_Consignes_
[1] D'après l'article sur la Safer, à quelle date le LCDM a-t-il libéré l'entrée de la Chambre d'agriculture ?
[2] Reproduisez, s'il vous plaît, le passage de l'article sur la Safer qui s'ouvre sur les mots contenant « À la suite de » et se termine par « relevé de décisions. ».

_Texte source_

Dans ce premier volet d’enquête sur la Safer, Le Courrier de Guadeloupe explore les débuts d’une affaire qui illustre les tensions autour de l’accès à la terre en Guadeloupe. Cyrille Moutoussamy (photo ci-dessus), jeune agriculteur, se retrouve au centre d’un conflit qui oppose les petits exploitants à la structure en charge du foncier, et met en lumière les dysfonctionnements de gestion d’une institution clé, la Société d’aménagement foncier d’établissement rural de Guadeloupe.
Jeudi 26 septembre, et pendant deux semaines, l’accès aux locaux de la Chambre d’agriculture est bloqué avec la pose d’un cadenas par Le collectif de défense mobile (LCDM). Le collectif se mobilise pour l’attribution de terrain à des agriculteurs dont Cyrille Moutoussamy. Nouvelle poussée de fièvre le 14 octobre avec le blocage du rond-point de Jabrun à Baie-Mahault. Le soir même une réunion est organisée à l’antenne de la Direction de l’alimentation, de l’agriculture et de la forêt (Daaf) entre Le collectif de défense mobile (LCDM), la Daaf et Patrick Sellin (président de la Chambre d’agriculture).

À la suite de la réunion du 14 octobre, la Daaf s’engage dans un relevé de décisions à « dans la limite de ses compétences de faire tout son possible pour que les acteurs en charge du foncier proposent à Monsieur Cyrille Moutoussamy une parcelle équivalente à celle qui lui avait été attribuée au départ ». L’entrée de la Chambre d’agriculture est libérée par le LCDM dès le lendemain 15 octobre, comme le prévoyait le relevé de décisions.

L’engagement pris par la Daaf a le mérite de désamorcer pour un temps un conflit qui illustre selon Patrick Sellin « une gestion autocratique des terres agricoles en Guadeloupe ». Mais le problème de Cyrille Moutoussamy, n’est pas pour autant réglé. La Daaf peut toujours comme elle l’a promis essayer de jouer les bons offices auprès de ce qu’elle nomme pudiquement dans le relevé de décisions « les acteurs en charge du foncier » pour désigner la Société d’aménagement foncier d’établissement rural de Guadeloupe (Safer). Mais dans cette affaire, l’attitude et les décisions prises par la Safer, et plus précisément par son PDG Rodrigue Trèfle, ne présage rien de bon.

_Données fournies_
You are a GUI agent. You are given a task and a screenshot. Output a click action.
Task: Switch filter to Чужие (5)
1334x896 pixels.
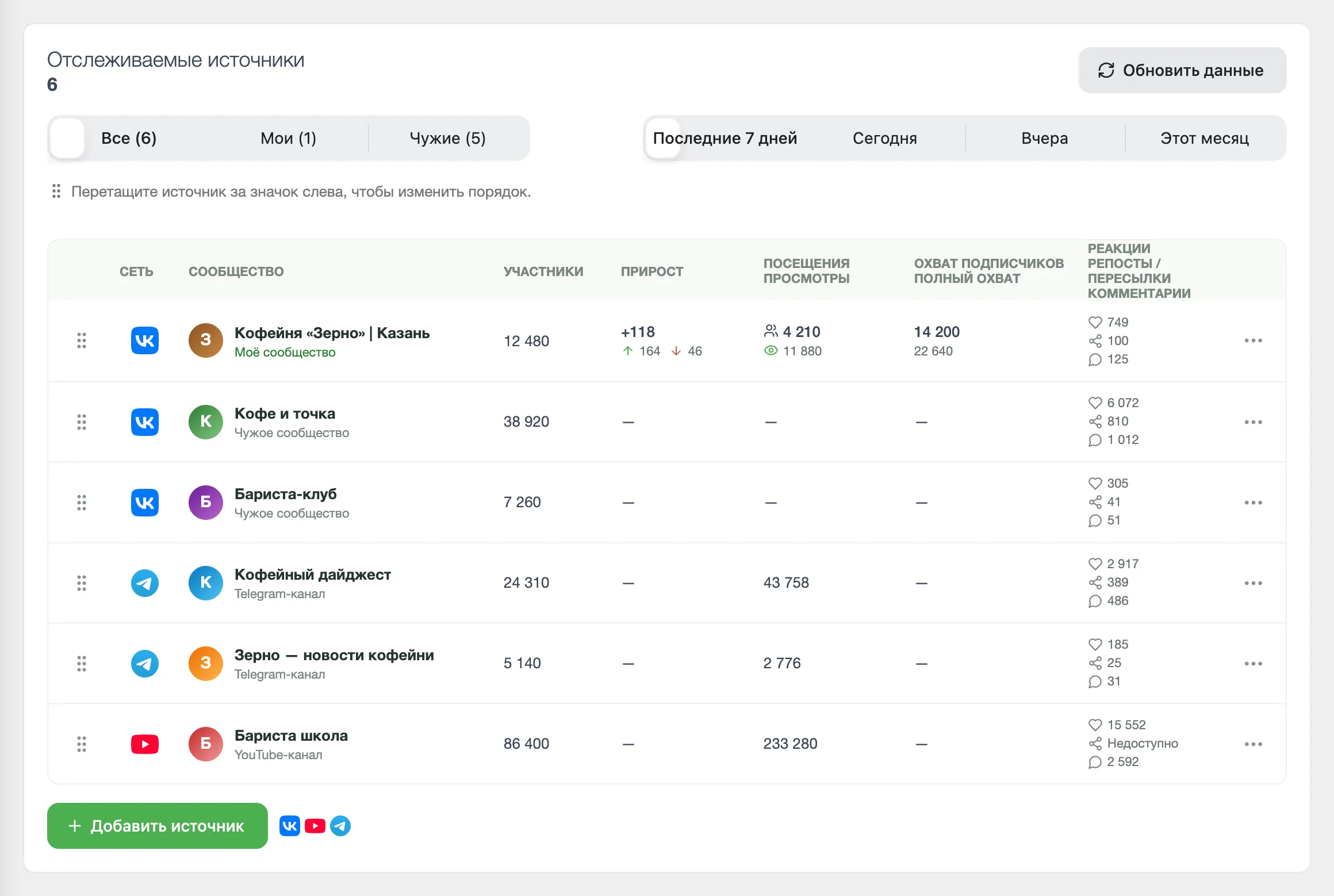point(448,138)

_Réponses par tâche_
[1] Le 15 octobre.

[2]
À la suite de la réunion du 14 octobre, la Daaf s’engage dans un relevé de décisions à « dans la limite de ses compétences de faire tout son possible pour que les acteurs en charge du foncier proposent à Monsieur Cyrille Moutoussamy une parcelle équivalente à celle qui lui avait été attribuée au départ ». L’entrée de la Chambre d’agriculture est libérée par le LCDM dès le lendemain 15 octobre, comme le prévoyait le relevé de décisions.